Reproduce the following lines without any changes, covering all of the material.

(Items from a dataset)

---+---

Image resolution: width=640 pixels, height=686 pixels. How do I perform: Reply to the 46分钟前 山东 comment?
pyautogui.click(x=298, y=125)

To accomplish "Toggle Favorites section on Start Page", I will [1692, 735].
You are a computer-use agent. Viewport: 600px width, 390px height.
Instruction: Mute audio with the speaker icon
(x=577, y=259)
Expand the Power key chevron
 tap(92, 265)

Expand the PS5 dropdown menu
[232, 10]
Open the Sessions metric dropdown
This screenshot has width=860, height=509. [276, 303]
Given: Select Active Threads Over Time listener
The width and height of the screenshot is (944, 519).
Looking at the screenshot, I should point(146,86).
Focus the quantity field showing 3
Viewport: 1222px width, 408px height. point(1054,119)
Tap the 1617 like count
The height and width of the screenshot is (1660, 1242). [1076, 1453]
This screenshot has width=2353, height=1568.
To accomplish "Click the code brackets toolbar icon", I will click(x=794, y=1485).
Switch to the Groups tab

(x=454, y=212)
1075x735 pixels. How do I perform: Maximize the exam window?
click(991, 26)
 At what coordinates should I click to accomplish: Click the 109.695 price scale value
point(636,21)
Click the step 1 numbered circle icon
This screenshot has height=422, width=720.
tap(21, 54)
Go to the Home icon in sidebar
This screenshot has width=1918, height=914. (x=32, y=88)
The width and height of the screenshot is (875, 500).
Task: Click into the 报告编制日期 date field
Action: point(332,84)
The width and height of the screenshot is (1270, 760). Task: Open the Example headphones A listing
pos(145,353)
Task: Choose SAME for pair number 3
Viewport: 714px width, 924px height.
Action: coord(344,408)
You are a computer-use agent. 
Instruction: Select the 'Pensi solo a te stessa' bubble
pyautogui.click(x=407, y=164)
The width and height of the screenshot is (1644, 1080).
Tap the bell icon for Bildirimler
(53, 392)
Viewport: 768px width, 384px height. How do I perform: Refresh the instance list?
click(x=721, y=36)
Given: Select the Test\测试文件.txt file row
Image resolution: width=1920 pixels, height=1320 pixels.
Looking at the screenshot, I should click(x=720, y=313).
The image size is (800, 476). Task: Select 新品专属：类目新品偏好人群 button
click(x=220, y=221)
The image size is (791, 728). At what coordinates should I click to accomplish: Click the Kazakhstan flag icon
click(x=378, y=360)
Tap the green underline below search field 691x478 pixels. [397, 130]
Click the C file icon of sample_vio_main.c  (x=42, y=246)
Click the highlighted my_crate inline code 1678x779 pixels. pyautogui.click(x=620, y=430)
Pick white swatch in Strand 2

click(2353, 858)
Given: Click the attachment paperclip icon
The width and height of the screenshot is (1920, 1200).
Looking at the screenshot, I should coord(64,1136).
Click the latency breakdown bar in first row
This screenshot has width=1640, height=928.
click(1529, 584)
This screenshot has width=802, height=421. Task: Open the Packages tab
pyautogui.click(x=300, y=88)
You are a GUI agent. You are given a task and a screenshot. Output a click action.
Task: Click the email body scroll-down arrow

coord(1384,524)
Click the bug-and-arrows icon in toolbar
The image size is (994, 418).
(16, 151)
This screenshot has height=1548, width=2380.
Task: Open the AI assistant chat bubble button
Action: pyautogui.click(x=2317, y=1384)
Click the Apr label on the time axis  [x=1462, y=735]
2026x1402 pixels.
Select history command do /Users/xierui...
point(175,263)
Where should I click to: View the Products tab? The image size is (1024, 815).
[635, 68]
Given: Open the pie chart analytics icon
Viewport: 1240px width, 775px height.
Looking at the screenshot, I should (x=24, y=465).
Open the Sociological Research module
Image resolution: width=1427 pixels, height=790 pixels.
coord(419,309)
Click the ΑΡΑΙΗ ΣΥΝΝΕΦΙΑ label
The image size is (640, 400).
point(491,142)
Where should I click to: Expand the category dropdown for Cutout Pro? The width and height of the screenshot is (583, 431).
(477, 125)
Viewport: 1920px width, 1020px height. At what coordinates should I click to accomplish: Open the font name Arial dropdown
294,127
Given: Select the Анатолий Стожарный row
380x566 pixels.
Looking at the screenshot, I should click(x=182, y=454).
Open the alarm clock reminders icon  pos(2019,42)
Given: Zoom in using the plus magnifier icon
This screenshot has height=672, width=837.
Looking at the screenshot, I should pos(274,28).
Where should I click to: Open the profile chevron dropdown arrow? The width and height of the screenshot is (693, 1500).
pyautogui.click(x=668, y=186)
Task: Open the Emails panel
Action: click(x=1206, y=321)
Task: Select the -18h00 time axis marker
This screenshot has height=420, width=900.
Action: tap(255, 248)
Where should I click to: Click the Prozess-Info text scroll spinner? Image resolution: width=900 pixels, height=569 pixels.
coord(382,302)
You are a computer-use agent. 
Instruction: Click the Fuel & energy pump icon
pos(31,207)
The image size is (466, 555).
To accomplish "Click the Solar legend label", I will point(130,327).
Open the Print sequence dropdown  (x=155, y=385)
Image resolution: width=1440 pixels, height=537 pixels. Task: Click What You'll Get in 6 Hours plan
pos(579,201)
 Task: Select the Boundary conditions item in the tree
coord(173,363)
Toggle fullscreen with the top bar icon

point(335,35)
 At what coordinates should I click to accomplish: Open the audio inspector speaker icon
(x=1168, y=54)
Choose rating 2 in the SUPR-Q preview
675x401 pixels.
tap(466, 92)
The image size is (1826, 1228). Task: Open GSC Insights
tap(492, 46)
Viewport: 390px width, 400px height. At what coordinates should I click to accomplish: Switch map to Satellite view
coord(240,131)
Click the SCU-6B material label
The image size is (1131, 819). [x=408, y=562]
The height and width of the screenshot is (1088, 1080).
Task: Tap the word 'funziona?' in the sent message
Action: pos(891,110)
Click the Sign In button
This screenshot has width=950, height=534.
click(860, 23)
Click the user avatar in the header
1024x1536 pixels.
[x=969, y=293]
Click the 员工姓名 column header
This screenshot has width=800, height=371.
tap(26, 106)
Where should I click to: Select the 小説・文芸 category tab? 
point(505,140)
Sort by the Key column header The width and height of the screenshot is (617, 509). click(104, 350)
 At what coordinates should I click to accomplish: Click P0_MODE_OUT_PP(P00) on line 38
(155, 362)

---+---

REPLY:
Image resolution: width=640 pixels, height=686 pixels. How do I perform: Reply to the 46分钟前 山东 comment?
pyautogui.click(x=298, y=125)

To accomplish "Toggle Favorites section on Start Page", I will [1692, 735].
You are a computer-use agent. Viewport: 600px width, 390px height.
Instruction: Mute audio with the speaker icon
(x=577, y=259)
Expand the Power key chevron
 tap(92, 265)

Expand the PS5 dropdown menu
[232, 10]
Open the Sessions metric dropdown
This screenshot has width=860, height=509. [276, 303]
Given: Select Active Threads Over Time listener
The width and height of the screenshot is (944, 519).
Looking at the screenshot, I should point(146,86).
Focus the quantity field showing 3
Viewport: 1222px width, 408px height. point(1054,119)
Tap the 1617 like count
The height and width of the screenshot is (1660, 1242). [1076, 1453]
This screenshot has width=2353, height=1568.
To accomplish "Click the code brackets toolbar icon", I will click(x=794, y=1485).
Switch to the Groups tab

(x=454, y=212)
1075x735 pixels. How do I perform: Maximize the exam window?
click(991, 26)
 At what coordinates should I click to accomplish: Click the 109.695 price scale value
point(636,21)
Click the step 1 numbered circle icon
This screenshot has height=422, width=720.
tap(21, 54)
Go to the Home icon in sidebar
This screenshot has width=1918, height=914. (x=32, y=88)
The width and height of the screenshot is (875, 500).
Task: Click into the 报告编制日期 date field
Action: point(332,84)
The width and height of the screenshot is (1270, 760). Task: Open the Example headphones A listing
pos(145,353)
Task: Choose SAME for pair number 3
Viewport: 714px width, 924px height.
Action: coord(344,408)
You are a computer-use agent. 
Instruction: Select the 'Pensi solo a te stessa' bubble
pyautogui.click(x=407, y=164)
The width and height of the screenshot is (1644, 1080).
Tap the bell icon for Bildirimler
(53, 392)
Viewport: 768px width, 384px height. How do I perform: Refresh the instance list?
click(x=721, y=36)
Given: Select the Test\测试文件.txt file row
Image resolution: width=1920 pixels, height=1320 pixels.
Looking at the screenshot, I should click(x=720, y=313).
The image size is (800, 476). Task: Select 新品专属：类目新品偏好人群 button
click(x=220, y=221)
The image size is (791, 728). At what coordinates should I click to accomplish: Click the Kazakhstan flag icon
click(x=378, y=360)
Tap the green underline below search field 691x478 pixels. [397, 130]
Click the C file icon of sample_vio_main.c  (x=42, y=246)
Click the highlighted my_crate inline code 1678x779 pixels. pyautogui.click(x=620, y=430)
Pick white swatch in Strand 2

click(2353, 858)
Given: Click the attachment paperclip icon
The width and height of the screenshot is (1920, 1200).
Looking at the screenshot, I should coord(64,1136).
Click the latency breakdown bar in first row
This screenshot has width=1640, height=928.
click(1529, 584)
This screenshot has width=802, height=421. Task: Open the Packages tab
pyautogui.click(x=300, y=88)
You are a GUI agent. You are given a task and a screenshot. Output a click action.
Task: Click the email body scroll-down arrow

coord(1384,524)
Click the bug-and-arrows icon in toolbar
The image size is (994, 418).
(16, 151)
This screenshot has height=1548, width=2380.
Task: Open the AI assistant chat bubble button
Action: pyautogui.click(x=2317, y=1384)
Click the Apr label on the time axis  [x=1462, y=735]
2026x1402 pixels.
Select history command do /Users/xierui...
point(175,263)
Where should I click to: View the Products tab? The image size is (1024, 815).
[635, 68]
Given: Open the pie chart analytics icon
Viewport: 1240px width, 775px height.
Looking at the screenshot, I should (x=24, y=465).
Open the Sociological Research module
Image resolution: width=1427 pixels, height=790 pixels.
coord(419,309)
Click the ΑΡΑΙΗ ΣΥΝΝΕΦΙΑ label
The image size is (640, 400).
point(491,142)
Where should I click to: Expand the category dropdown for Cutout Pro? The width and height of the screenshot is (583, 431).
(477, 125)
Viewport: 1920px width, 1020px height. At what coordinates should I click to accomplish: Open the font name Arial dropdown
294,127
Given: Select the Анатолий Стожарный row
380x566 pixels.
Looking at the screenshot, I should click(x=182, y=454).
Open the alarm clock reminders icon  pos(2019,42)
Given: Zoom in using the plus magnifier icon
This screenshot has height=672, width=837.
Looking at the screenshot, I should pos(274,28).
Where should I click to: Open the profile chevron dropdown arrow? The width and height of the screenshot is (693, 1500).
pyautogui.click(x=668, y=186)
Task: Open the Emails panel
Action: click(x=1206, y=321)
Task: Select the -18h00 time axis marker
This screenshot has height=420, width=900.
Action: tap(255, 248)
Where should I click to: Click the Prozess-Info text scroll spinner? Image resolution: width=900 pixels, height=569 pixels.
coord(382,302)
You are a computer-use agent. 
Instruction: Click the Fuel & energy pump icon
pos(31,207)
The image size is (466, 555).
To accomplish "Click the Solar legend label", I will point(130,327).
Open the Print sequence dropdown  (x=155, y=385)
Image resolution: width=1440 pixels, height=537 pixels. Task: Click What You'll Get in 6 Hours plan
pos(579,201)
 Task: Select the Boundary conditions item in the tree
coord(173,363)
Toggle fullscreen with the top bar icon

point(335,35)
 At what coordinates should I click to accomplish: Open the audio inspector speaker icon
(x=1168, y=54)
Choose rating 2 in the SUPR-Q preview
675x401 pixels.
tap(466, 92)
The image size is (1826, 1228). Task: Open GSC Insights
tap(492, 46)
Viewport: 390px width, 400px height. At what coordinates should I click to accomplish: Switch map to Satellite view
coord(240,131)
Click the SCU-6B material label
The image size is (1131, 819). [x=408, y=562]
The height and width of the screenshot is (1088, 1080).
Task: Tap the word 'funziona?' in the sent message
Action: pos(891,110)
Click the Sign In button
This screenshot has width=950, height=534.
click(860, 23)
Click the user avatar in the header
1024x1536 pixels.
[x=969, y=293]
Click the 员工姓名 column header
This screenshot has width=800, height=371.
tap(26, 106)
Where should I click to: Select the 小説・文芸 category tab? 
point(505,140)
Sort by the Key column header The width and height of the screenshot is (617, 509). click(104, 350)
 At what coordinates should I click to accomplish: Click P0_MODE_OUT_PP(P00) on line 38
(155, 362)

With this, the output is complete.